Image: Getty

Portland, ME — On Thursday night, as Maine Republican Susan Collins weighed her vote on Brett Kavanaugh’s confirmation to the Supreme Court, around 60 protestors stood in a plaza across the street from her Portland office. They held signs reading “I believe her.” Tourists cut around the outskirts of the crowd. As one very young activist read a prepared statement calling for Collins to reject the culture of female subjugation, a few passing cars honked.

Ruth Alden, a 36-year-old elementary school teacher, said it felt good to be out with other people after listening to every single minute of last week’s hearings. She hoped Collins would vote to be on the “right side of history,” which is why she attended that protest, organized by a coalition that operates under the name Mainers Against Kavanaugh.
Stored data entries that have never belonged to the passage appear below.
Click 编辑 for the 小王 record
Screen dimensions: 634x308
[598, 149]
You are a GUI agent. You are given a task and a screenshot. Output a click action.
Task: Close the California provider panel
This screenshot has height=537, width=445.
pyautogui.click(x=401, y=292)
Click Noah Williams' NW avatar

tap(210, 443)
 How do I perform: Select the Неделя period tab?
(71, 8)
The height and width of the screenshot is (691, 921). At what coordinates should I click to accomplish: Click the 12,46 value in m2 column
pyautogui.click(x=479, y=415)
It was one of a handful that have taken place here in the week since Dr. Christine Ford testified in front of the Senate Judiciary Committee.
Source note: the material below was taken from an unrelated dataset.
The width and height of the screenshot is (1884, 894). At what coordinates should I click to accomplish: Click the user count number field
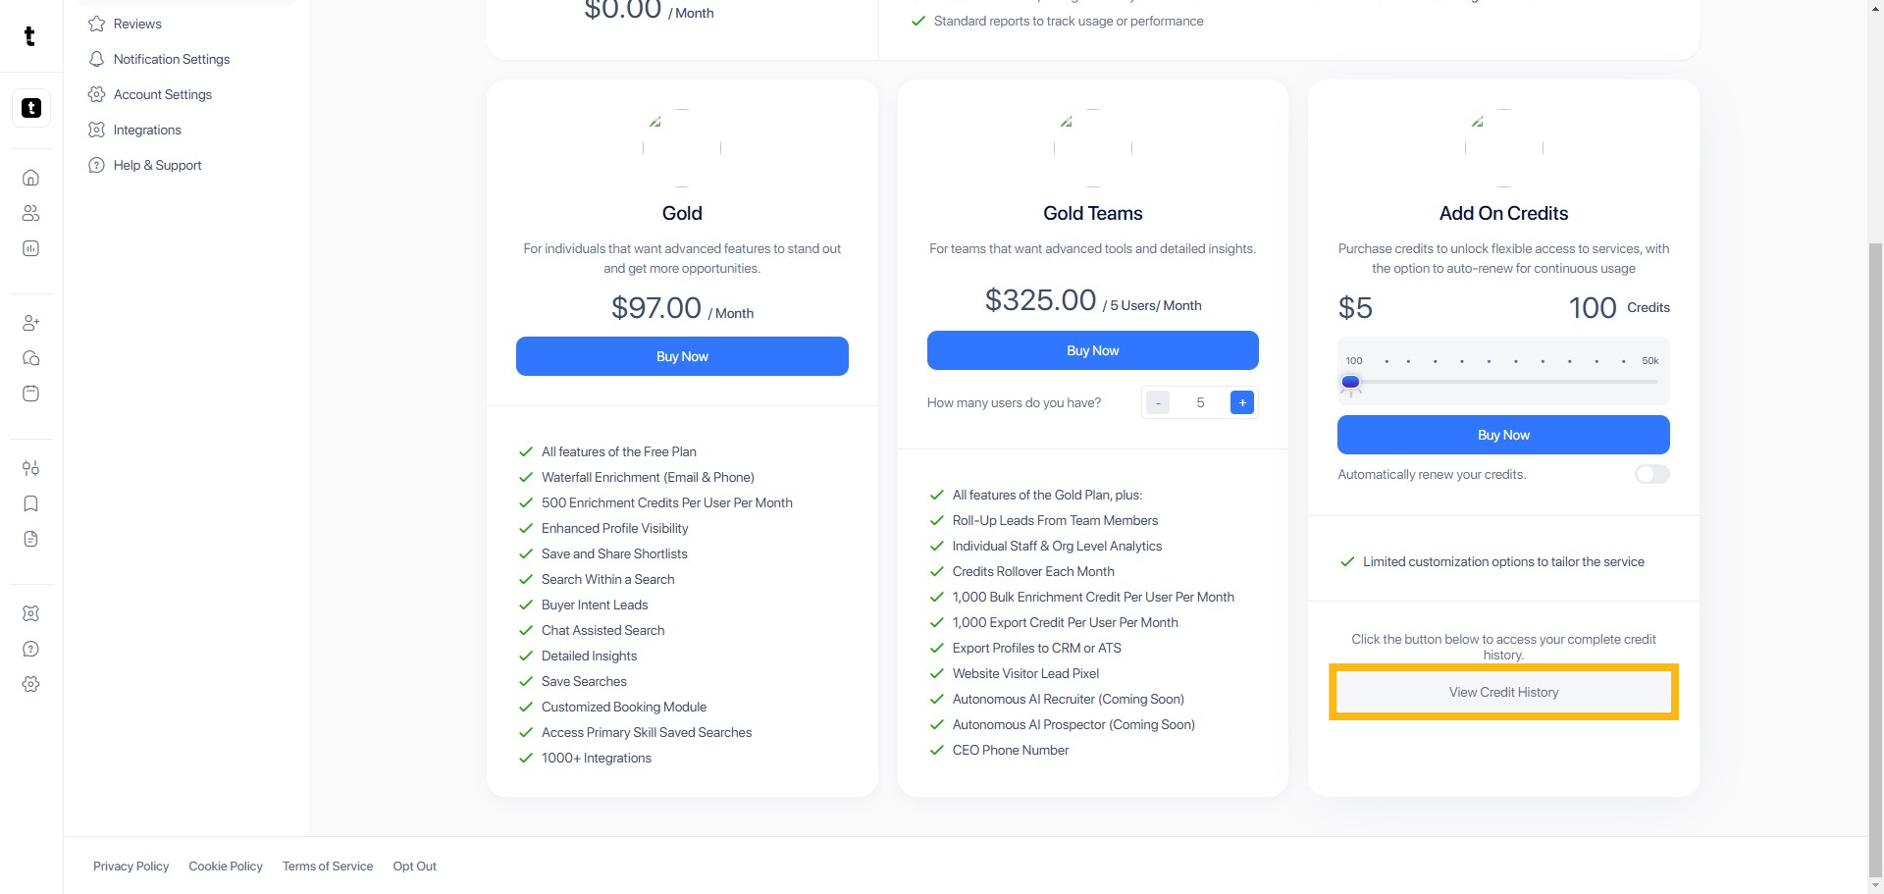pos(1200,402)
Collins, a moderate in office since 1996, has been fairly tight-lipped about her plans for the confirmation vote. One of three senators who urged the FBI to investigate Ford’s allegations, she has since called the investigation “very thorough” and, on Friday morning, voted to continue with the confirmation process.
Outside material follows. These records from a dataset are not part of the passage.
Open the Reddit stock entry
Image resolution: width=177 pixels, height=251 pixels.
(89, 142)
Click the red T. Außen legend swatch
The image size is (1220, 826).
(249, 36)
She will announce her final vote on Kavanaugh’s confiration at 3:00 p.m. on Friday. In the week leading up to it, local activists have attempted to put pressure on her office, inspired by the woman who publicly shamed Jeff Flake in DC. On Wednesday night, assault survivors delivered 1,000 letters to her Portland office, for the third time this week. An aide was escorted from the office by a cop. A free bus was chartered from Portland to Washington, DC, the same night. Still, the people left in Portland on Thursday didn’t all feel particularly optimistic that Collins was listening as they waved signs and marched through the Old Port. She was, after all, more than 500 miles away.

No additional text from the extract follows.